To address this, Hunter along with her colleague Sophie Thomas are spearheading The Great Recovery Project, a two-year joint venture funded by the RSA and the Government’s Technology Strategy Board to inspire and promote the co-creation of circular economy manufacturing models through collaborative working.

Its aim in the first instance will be to build professional networks to get designers, materials and packaging scientists, manufacturers and recycling experts in the same room, talking together. From this a number of demonstration projects will take flight, illustrating how products could be better designed and disassembled for reuse and remanufacture.

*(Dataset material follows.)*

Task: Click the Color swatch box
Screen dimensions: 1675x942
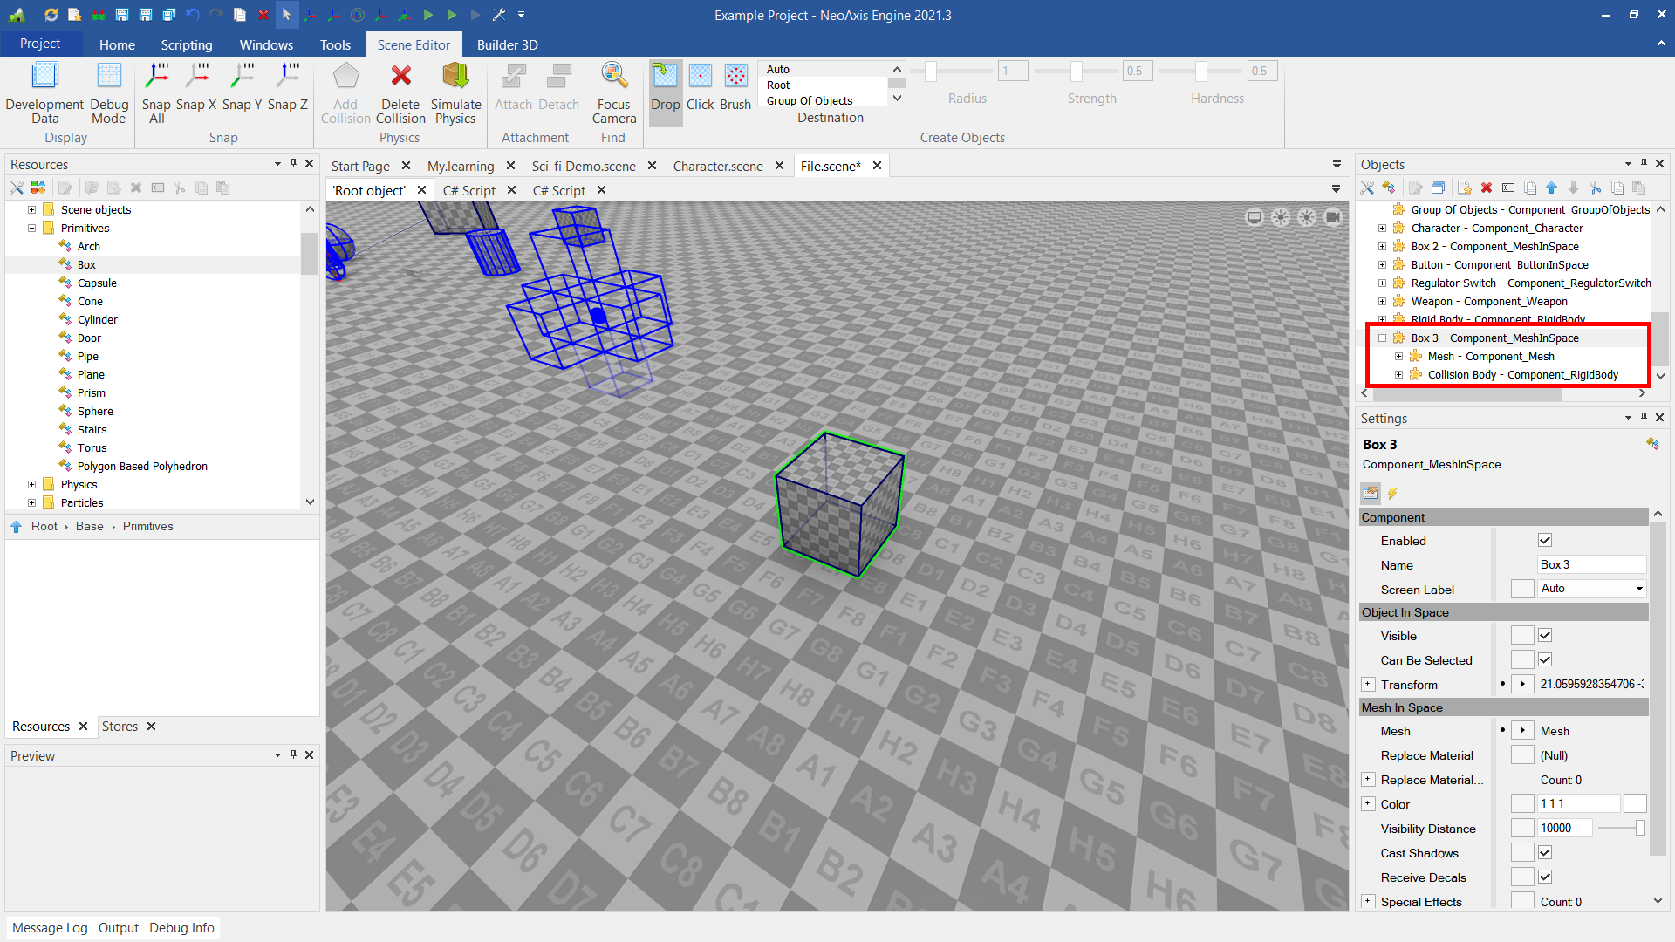Action: click(x=1635, y=804)
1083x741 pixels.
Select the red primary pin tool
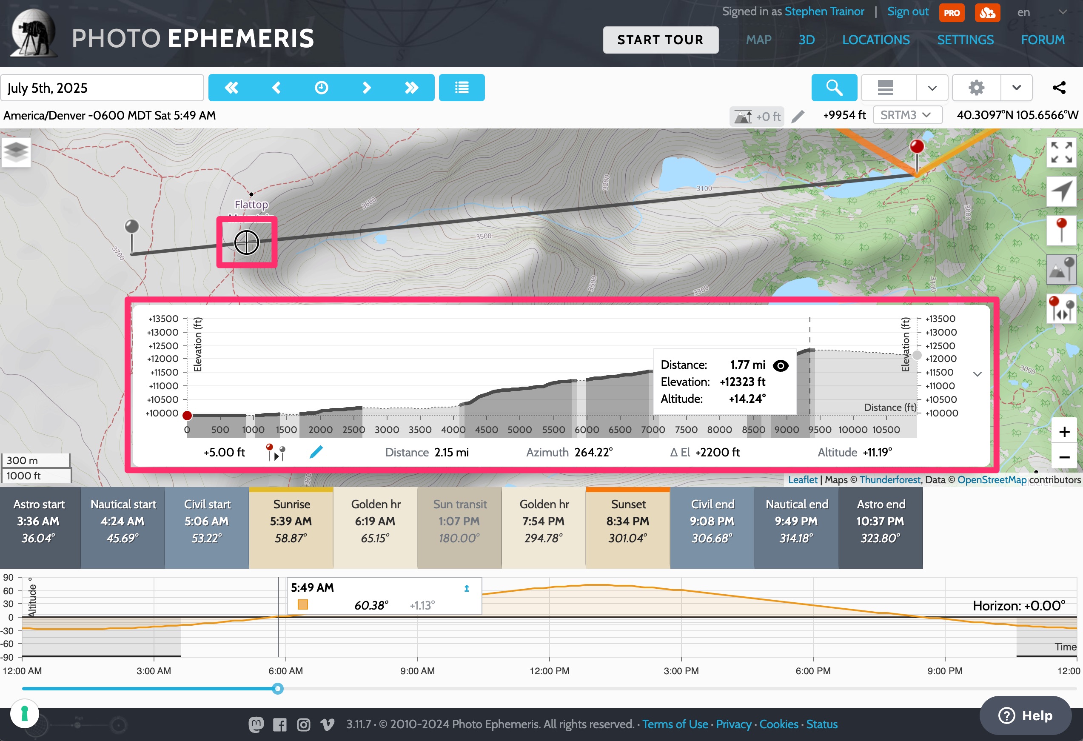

According to Hunter, such pioneering work could redefine how the waste industry operates. “If you look at the circular economy, it’s less about resource efficiency and more about resource effectiveness – it’s about how you optimise materials so they last longer,” she told edie.

She added that the area where circular economy thinking begins to overlap into resource efficiency was just starting to be explored and could throw up some interesting questions around current sustainable packaging models, such as lightweighting.

“It might be that a heavier material is actually better to use because it has less of a carbon impact, or you can extract more value from it at its end-of-life in terms of reuse or recovery,” she said.

So as product durability rises up the political agenda, with repair and reuse feeding into that, will recyclability begin to take a back seat? Well over the next 18 months, the outcomes of this project will feed into the recently launched Circular Economy Taskforce – if ministers like what they hear, it could well have implications for future policy.

Where this leaves the waste industry remains to be seen, but encouragingly there are real signs now that the sector realises it needs to change. Only last month the Environmental Services Association (ESA) published a report highlighting the need for better product design – if the industry can engage effectively and work with key stakeholders to be part of a more circular world, it will have a tremendous future.